If resting smug face ever becomes a thing, it’ll be modeled after Elon Musk’s mug yesterday.
While Amazon scrambled to “fully mitigate” the situation, Musk took a brief break from tweeting about superchargers to announce that X was unaffected by the outage. “Not us,” he gloated [at 3:45 a.m. Central Time], before using the moment to promote his emotional support AI bot.
Related aside: How long do you guys think it’ll be before Musk has a kid named Grok?
Let’s all admit, there’s a quiet panic that settles in when we get booted offline. There’s no checking your bank balance. No placing your Starbucks mobile order. No way to prove you’re right in an argument. No finding the perfect meme for your Substack. We’ve built an entire civilization balanced on a server rack, and when it blinks, we forget how to function.
A dozen or so times yesterday when writing this piece I refreshed my news feed; each time I did, headlines would roar, “Amazon says its systems are back online again after connectivity issues… but reports of problems continue.”
Twenty-seven hours later, I’m here to tell you that reports of problems continue.
*IMAGINE ME CLICKING ON A DOZEN DIFFERENT WEBSITES THIS MORNING AND EVERY SINGLE ONE OF THEM BEING DOWN—EXCEPT CNN, BECAUSE THAT’S NOT TERRIFYING. I TOOK A SCREEN RECORDING, WHICH I WOULD SHARE BUT IT WON’T UPLOAD. OBVIOUSLY.
Analysts estimate that between delayed flights, unfinished purchases, missed Zoom meetings, inaccessible services, and frozen trading platforms, the impact of the little digital blip will be in the billions of dollars. And that was as of yesterday—when they thought they had it all dialed in.

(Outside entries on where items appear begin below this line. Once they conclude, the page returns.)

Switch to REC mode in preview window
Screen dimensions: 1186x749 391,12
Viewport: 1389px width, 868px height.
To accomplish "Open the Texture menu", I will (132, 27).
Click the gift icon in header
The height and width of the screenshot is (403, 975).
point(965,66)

It’s wild to think our ancestors figured out fire, farming, and fancy indoor plumbing—but somehow when they passed down all of that knowledge, we missed the most basic principle of survival: don’t put all your eggs in one basket. Our grandparents stocked canned goods for nuclear winter. They had contingency plans. If the crops failed, they fished. If the ox died, they hitched the mule—or dragged the cart themselves. If their sourdough starter fizzled out, they knew which neighbor had a hearty one. We lose internet for ten minutes and we forget how to make toast without a tutorial video.
Maybe this is just digital Darwinism at work. The strong will adapt, learning to read a map and make eye contact with strangers again. The weak will wander around helplessly, holding their dead phones in the air like divining rods, praying for a signal (or a sign). We’ve engineered our lives for maximum convenience and minimum competence… and now we’re shocked to find out that when one company sneezes, the whole planet catches the flu.
Does the thought of disconnection freak you out? Did you learn anything about the internet or yourself in the last day? Share your thoughts and epiphanies in the comments.









I’m living proof that we can survive a day without internet services. Sitting outside in the fresh October air reading my book, sipping hot tea. All because I wiped out on my bicycle and totally busted my arm and I can’t drive. Or get dressed by myself. Or tie my own shoes. Or put my tangled mess of hair in a pony tail. So I have some time to chill (alone without Netflix) and reflect. And you know what? It’s so peaceful. Not saying I wouldn’t appreciate a basic-white-girl-trip -to- TJ Maxx -and Homegoods. But we can get through this. We (some of us) were born before the internet!!
This is the first I'm hearing about no internet day yesterday... I somehow missed it completely!